TROIKA_X = np.load(os.path.join(base, subdirs[2], "scaled_ppgs.npy"))
TROIKA_Y = np.load(os.path.join(base, subdirs[2], "seg_labels.npy"))

WESAD_X = np.load(os.path.join(base, subdirs[3], "scaled_ppgs.npy"))
WESAD_Y = np.load(os.path.join(base, subdirs[3], "seg_labels.npy"))

# Define the model
Below is the definition of the Learned Kernels model. It simply consists of three `Conv1d` operations aggregated and summed.

In [None]:
class LearnedFilters(nn.Module):
    def __init__(self, num_kernels=24):
        super(LearnedFilters, self).__init__()
        self.conv1 = nn.Conv1d(1, num_kernels, 192, stride=1, padding="same", bias=True)
        self.conv2 = nn.Conv1d(1, num_kernels, 96, stride=1, padding="same", bias=True)
        self.conv3 = nn.Conv1d(1, num_kernels, 64, stride=1, padding="same", bias=True)
        
        self.w1 = torch.nn.Parameter(torch.zeros(num_kernels), requires_grad=True) #these are learned weights for the kernels        
        self.w2 = torch.nn.Parameter(torch.zeros(num_kernels), requires_grad=True)        
        self.w3 = torch.nn.Parameter(torch.zeros(num_kernels), requires_grad=True)
    

    def forward(self, x):
        batch_size = x.shape[0]
        
        c1 = F.relu(self.conv1(x)) * self.w1[None,:,None]
        c2 = F.relu(self.conv2(x)) * self.w2[None,:,None]
        c3 = F.relu(self.conv3(x)) * self.w3[None,:,None]
        
        aggregate = torch.cat([c1,c2,c3], dim=1)
        aggregate = aggregate.sum(dim=1).view(batch_size, -1)
        aggregate = torch.sigmoid(aggregate)
        
        return aggregate

# Train the models
This should take around a day to train all 90 model folds on a decent consumer GPU.

In [None]:
### Setup
filter_nums = [4, 8, 16, 24, 32, 64, 128, 256, 512] #number of filters to train models for
folds = 10 #number of folds to use for cross validation
epochs = 512 #number of epochs to train for
lr = 0.01 #learning rate
wd = 1e-4 #weight decay
decay_range = [1.0, 0.2] #range of decay values to use for learning rate decay

save_dir = "models" #directory to save models to
if not os.path.exists(save_dir):
    os.makedirs(save_dir)

## Main training loop
Here, we train `folds` number of models for each `filter_nums` number of filters. Keep in mind that the end model will have `filter_num*3` filters, since the `filter_num` refers to the number of filters in each kernel group, for which there are three

In [None]:
# Loop through different numbers of filters
for filter_num in filter_nums:
    # Loop through different versions of the model
    for fold in range(0, folds):
        # Initialize a new instance of the LearnedFilters class with the current number of filters
        net = LearnedFilters(filter_num).to(device)

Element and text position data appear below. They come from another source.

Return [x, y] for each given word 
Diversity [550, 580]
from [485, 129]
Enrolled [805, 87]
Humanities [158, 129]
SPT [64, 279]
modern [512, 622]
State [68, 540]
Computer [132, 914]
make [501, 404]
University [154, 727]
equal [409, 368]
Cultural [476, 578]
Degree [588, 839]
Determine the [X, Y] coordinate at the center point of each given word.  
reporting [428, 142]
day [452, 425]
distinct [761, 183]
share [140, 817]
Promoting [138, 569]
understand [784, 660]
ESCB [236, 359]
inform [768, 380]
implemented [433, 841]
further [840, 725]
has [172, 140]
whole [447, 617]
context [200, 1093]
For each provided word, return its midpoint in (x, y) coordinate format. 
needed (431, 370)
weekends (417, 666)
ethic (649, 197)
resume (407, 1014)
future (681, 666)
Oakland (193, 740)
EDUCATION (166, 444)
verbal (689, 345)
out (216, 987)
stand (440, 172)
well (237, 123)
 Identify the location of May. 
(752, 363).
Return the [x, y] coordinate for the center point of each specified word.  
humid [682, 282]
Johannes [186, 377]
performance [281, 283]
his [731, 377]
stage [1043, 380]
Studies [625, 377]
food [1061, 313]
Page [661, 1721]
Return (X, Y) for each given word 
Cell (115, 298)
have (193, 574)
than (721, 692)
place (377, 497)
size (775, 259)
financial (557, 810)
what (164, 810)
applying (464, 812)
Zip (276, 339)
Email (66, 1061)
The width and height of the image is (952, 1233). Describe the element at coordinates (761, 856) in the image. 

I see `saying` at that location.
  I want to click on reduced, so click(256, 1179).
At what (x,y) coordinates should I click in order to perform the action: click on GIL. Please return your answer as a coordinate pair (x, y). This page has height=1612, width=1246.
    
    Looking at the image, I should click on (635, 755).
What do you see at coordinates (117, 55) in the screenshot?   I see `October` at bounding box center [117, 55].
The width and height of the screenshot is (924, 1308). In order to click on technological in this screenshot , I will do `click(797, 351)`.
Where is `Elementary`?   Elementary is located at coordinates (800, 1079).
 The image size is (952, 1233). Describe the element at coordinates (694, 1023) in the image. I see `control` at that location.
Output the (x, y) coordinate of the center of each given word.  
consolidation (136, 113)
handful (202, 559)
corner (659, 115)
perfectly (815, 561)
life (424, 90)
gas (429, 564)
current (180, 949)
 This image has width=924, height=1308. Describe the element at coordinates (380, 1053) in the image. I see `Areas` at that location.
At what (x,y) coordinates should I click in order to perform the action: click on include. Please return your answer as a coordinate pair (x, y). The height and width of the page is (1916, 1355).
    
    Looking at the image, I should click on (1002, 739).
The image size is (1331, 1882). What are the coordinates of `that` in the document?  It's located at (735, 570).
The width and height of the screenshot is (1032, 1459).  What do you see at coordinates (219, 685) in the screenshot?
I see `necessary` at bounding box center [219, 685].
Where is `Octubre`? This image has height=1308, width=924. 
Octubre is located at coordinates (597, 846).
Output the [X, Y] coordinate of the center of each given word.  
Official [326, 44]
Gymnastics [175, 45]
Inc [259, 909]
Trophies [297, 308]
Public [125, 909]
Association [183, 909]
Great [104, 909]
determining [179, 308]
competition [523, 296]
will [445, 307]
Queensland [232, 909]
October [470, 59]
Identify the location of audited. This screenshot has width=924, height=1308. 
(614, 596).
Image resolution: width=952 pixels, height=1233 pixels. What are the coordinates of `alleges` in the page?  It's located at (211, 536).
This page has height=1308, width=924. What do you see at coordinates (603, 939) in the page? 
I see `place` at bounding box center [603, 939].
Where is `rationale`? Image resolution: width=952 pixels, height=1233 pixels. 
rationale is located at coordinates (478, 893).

        # Compute the total number of model parameters and print it
        params = sum([np.prod(p.size()) for p in filter(lambda p: p.requires_grad, net.parameters())])
        print(f"Training kernel with {filter_num} filters (fold {fold+1})...")
        print("Num params: %i" % params)

        # Initialize the optimizer
        optimizer = torch.optim.Adam(net.parameters(), lr=lr, weight_decay=wd)

        # Initialize a linear learning rate scheduler
        scheduler = torch.optim.lr_scheduler.LinearLR(optimizer, start_factor=decay_range[0], end_factor=decay_range[1], total_iters=epochs)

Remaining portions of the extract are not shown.